Trump’s orders “expressly disadvantage people of color, women, LGBTQ people, and people with disabilities who face unfair disadvantages or inequalities,” the lawsuit says.
A trio of civil rights organizations filed a federal lawsuit Wednesday charging that three of President Donald Trump’s executive orders attacking diversity, equity, inclusion and accessibility in the federal government violate their free speech rights and hinder their ability to help marginalized communities.
Through Trump’s orders barring references to transgender people or support of DEIA programs within the federal government, public funding for several nongovernment organizations, including the three plaintiffs, are at risk of being cut.
As a result, the civil rights organizations — the National Urban League, the National Fair Housing Alliance, and AIDS Foundation Chicago — said in their lawsuit that they will be less able to help “people of color, women, LGBTQ people, and/or people with disabilities overcome systemic barriers to access housing, education, employment, and healthcare stemming from discrimination, biases, and inequalities.”
Lambda Legal and the Legal Defense Fund, which are representing the civil rights organizations, said in a separate statement that the “orders will severely limit the organizations’ ability to provide critical social and health services.”

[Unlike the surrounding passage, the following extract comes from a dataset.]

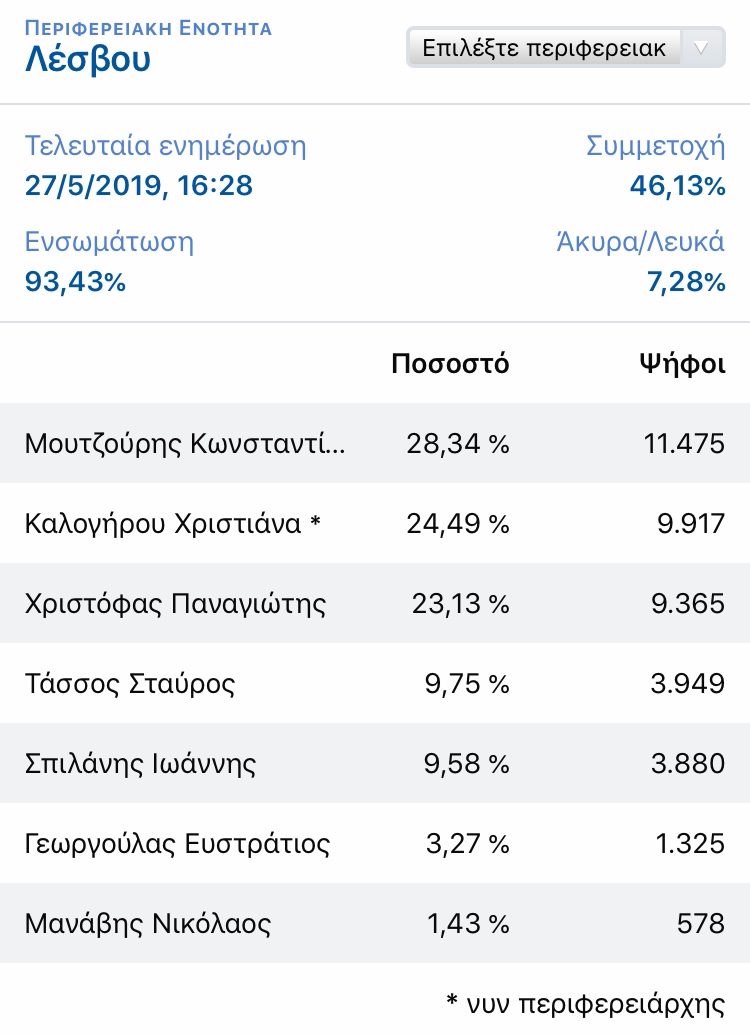Select candidate Μανάβης Νικόλαος
This screenshot has width=750, height=1035.
point(148,924)
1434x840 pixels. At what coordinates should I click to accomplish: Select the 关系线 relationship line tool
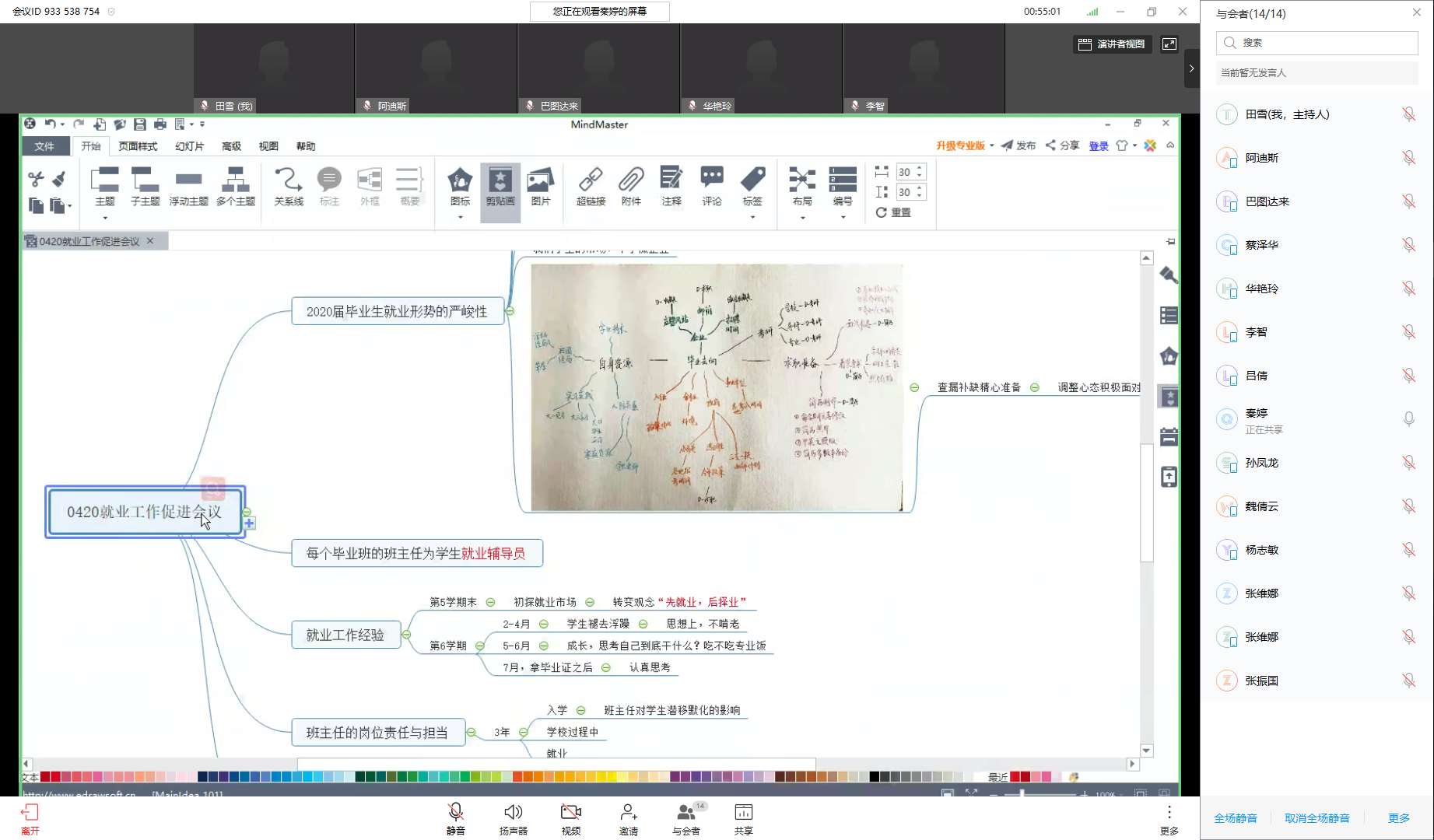[289, 186]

Two of the orders specified in the lawsuit are the “Ending Radical and Wasteful DEI Programs and Preferencing” and the “Defending Women From Gender Ideology Extremism and Restoring Biological Truth to the Federal Government,” which Trump signed on Jan. 20, his first day back in office.
The third executive order cited in the lawsuit, “Ending Illegal Discrimination and Restoring Merit-Based Opportunity,” was issued Jan. 21.
The lawsuit names as defendants Trump and more than a dozen key members of his administration including Attorney General Pam Bondi, Office of Management and Budget Director Russell Vought, and Health and Human Services Secretary Robert F. Kennedy Jr.
“Protecting the civil rights and expanding opportunities for all Americans is a key priority of the Trump Administration, which is why he took decisive actions to terminate unlawful DEI preferences in the federal government,” Harrison Fields, a White House principal deputy press secretary, told NBC News in a statement Wednesday. “Every man and woman in this great country should have the opportunity to go as far as their hard work, individual initiative, and competence can take them. In America, grit, excellence, and perseverance are our strengths.”
Previously, Trump’s executive orders have labeled DEIA programs to help marginalized groups as “discriminatory” and his supporters have tried to spin what critics have called attacks on the transgender community as attempts to protect cisgender women.
“While the President may have his viewpoint, as flawed and discriminatory as it may be, the First Amendment bars him from unduly imposing his viewpoint on federal contractors and grantees,” the lawsuit states.
Also, Trump’s executive orders “could prohibit Plaintiffs from engaging in any targeted effort to help a specific group of people facing unfair disadvantages.”
Marc Morial, president of the National Urban League, said in the press release announcing the lawsuit that targeting DEIA was “discriminatory at best and an attempt at institutionalized economic oppression at its worst.”
Janai Nelson, who heads the Legal Defense Fund, agreed.
“The three orders we are challenging today perpetuate false and longstanding stereotypes that Black people and other underrepresented groups lack skills, talent, and merit — willfully ignoring the discriminatory barriers that prevent a true meritocracy from flourishing,” Nelson said.
The lawsuit also noted that the language in Trump’s executive orders “are “extraordinarily vague.”
In the press release announcing the lawsuit, Lambda Legal and the Legal Defense Fund included testimonials from a Black man with HIV named Will, who was identified as an AIDS Foundation Chicago (AFC) program “participant and caseworker for another organization.”
“Now, as I work in the HIV field,” he said, “I am deeply concerned about the threat these orders represent to AFC’s ability to serve our communities if they can’t even name the issues our people are facing.”